Drawing development in children

Children love to draw. As teachers and parents, we encourage our children to express their feelings through aesthetic engagement like drawing. While children are enjoying themselves, adults may feel a bit lost. We may ask ourselves, "Should I draw with them and show them how they should draw a star properly?" "My daughter is 3 years old already, should she be able to draw a portrait?" "At 6 years old, what kind of art classes are most age-appropriate to my child?"

Viktor Lowenfeld (1903-1960) was a prominent professor in art education. His book Creative and Mental Growth (1947) has been an influential resource for primary art teacher education. Lowenfeld believed that children's art work is a vivid reflection of their physical and emotional growth.

Lowenfeld also developed the theory of artistic development based on his research. This theory consists of six artistic stages that children go through.

1) Scribble (2 years old)

2) Preschematic (3-5 years old)

3) Schematic (6-7 years old)

4) Drawing Realism (8-11 years old)

5) Pseudorealism (12-13 years old)

6) Period of decision/crisis (14-16 years old)

For the more detailed description of each stage, please visit Drawing Development in Children.

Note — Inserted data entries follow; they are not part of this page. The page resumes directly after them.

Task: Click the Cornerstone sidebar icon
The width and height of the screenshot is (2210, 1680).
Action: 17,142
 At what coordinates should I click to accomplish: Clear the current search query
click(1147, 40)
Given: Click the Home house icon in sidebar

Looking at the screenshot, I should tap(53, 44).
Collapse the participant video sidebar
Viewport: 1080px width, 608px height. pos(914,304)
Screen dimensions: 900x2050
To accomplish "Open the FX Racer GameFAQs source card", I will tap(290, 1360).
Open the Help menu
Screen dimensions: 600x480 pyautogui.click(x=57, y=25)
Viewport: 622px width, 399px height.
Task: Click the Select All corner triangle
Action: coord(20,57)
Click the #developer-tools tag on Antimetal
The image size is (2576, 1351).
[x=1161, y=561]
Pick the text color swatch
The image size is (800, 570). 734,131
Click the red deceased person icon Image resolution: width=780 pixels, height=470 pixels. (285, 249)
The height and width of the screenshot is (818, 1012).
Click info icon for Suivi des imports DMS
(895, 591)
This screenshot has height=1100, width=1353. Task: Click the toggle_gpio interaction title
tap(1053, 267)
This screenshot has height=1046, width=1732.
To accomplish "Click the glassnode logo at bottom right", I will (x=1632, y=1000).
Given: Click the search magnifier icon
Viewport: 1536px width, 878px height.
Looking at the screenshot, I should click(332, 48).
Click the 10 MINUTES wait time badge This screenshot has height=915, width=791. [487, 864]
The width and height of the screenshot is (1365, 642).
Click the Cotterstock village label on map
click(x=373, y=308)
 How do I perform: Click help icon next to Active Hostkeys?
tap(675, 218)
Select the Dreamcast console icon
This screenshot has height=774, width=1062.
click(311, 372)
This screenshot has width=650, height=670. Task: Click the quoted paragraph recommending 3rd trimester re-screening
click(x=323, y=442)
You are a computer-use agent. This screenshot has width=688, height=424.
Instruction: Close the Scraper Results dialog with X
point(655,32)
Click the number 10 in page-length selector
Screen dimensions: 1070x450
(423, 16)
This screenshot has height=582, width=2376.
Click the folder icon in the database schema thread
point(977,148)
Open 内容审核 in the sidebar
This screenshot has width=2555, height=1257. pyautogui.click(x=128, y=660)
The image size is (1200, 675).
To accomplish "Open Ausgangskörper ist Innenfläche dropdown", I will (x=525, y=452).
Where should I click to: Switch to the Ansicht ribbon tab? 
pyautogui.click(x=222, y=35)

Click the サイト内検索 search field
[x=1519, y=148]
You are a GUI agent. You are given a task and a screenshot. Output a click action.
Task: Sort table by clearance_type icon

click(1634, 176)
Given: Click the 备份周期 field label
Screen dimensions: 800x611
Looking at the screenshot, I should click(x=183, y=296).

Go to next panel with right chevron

In the above website, you can also find the stages of artistic development devised by American art teacher and author, Betty Edwards. She, on the other hand, based her arguements on brain research; hence, the way she organizes her system has to do with the different functions of the two hemisphere of our brains. Her publication Drawing on the Right Side of the Brain (1979) has become one of the major reference for the study of art education. You may visit the website http://www.drawright.com/ to see a bit of the background of her theory.

Hopefully, by having a bit of background in our children's artistic development, educators and parents can set realistic expectations and provide appropriate responses while our children take pleasure in drawing!